Jooyoung and Monica volunteer once a month, two hours a session, probably not enough for measurable language acquisition. Jooyoung isn't sure that's the right metric. When she found a Korean bakery in Gandhinagar, she brought cake. When there was a festival, the women made sweets for her. “So it was a more about building connection,” Jooyoung says.
She teaches first-year composition to undergraduates at IIT Gandhinagar who’ve spent years preparing for entrance exams, suppressing their own opinions in favor of correct multiple-choice answers. Her instinct with both groups is to get them talking about something they actually care about before you ask them to write. Let them disagree. Let them ramble. Writing starts with speech, which starts when someone believes they have something to say.
“What we want to train them about,” she said, “is how to think, how to organize, how to assess, how to analyze. The writing is a result of that.”

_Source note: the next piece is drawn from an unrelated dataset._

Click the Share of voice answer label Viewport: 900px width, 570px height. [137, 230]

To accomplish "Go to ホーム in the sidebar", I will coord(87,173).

In one of my drawing workshops at IIT, something unexpected happened that connected to Jooyoung’s approach. I asked participants to draw a real problem in their lives, then work in groups to visualize and eventually solve it. They never got to the solution. They kept elaborating the problem, going deeper into it. Monica described it afterward: “The problem looks very big, but when I was drawing it, it felt like, oh, this is fun. We were so happy describing the problems. We didn’t want to reach the solution.”
(video of problem solving workshop below)
That’s the thing Jooyoung seems to be after, in the NGO and in the classroom: the pleasure of articulation itself. The satisfaction of getting a complicated thing down, even if you never solve it. She’s not trying to produce fluent English speakers. She’s trying to encourage people to trust that their inner lives are worth the effort of expression.
Jooyoung Kim is a professor at IIT Gandhinagar. Sanchetana, the NGO where she volunteers, has been working on women’s empowerment in Ahmedabad for over forty years.






I loved reading this. The idea of drawing as a bridge to expression, before language and sometimes instead of it, really stuck with me. Jooyoung’s approach feels so human and practical, especially her focus on connection and self-expression over rote learning. It’s moving to see how art and language can open doors for people to be heard in their communities.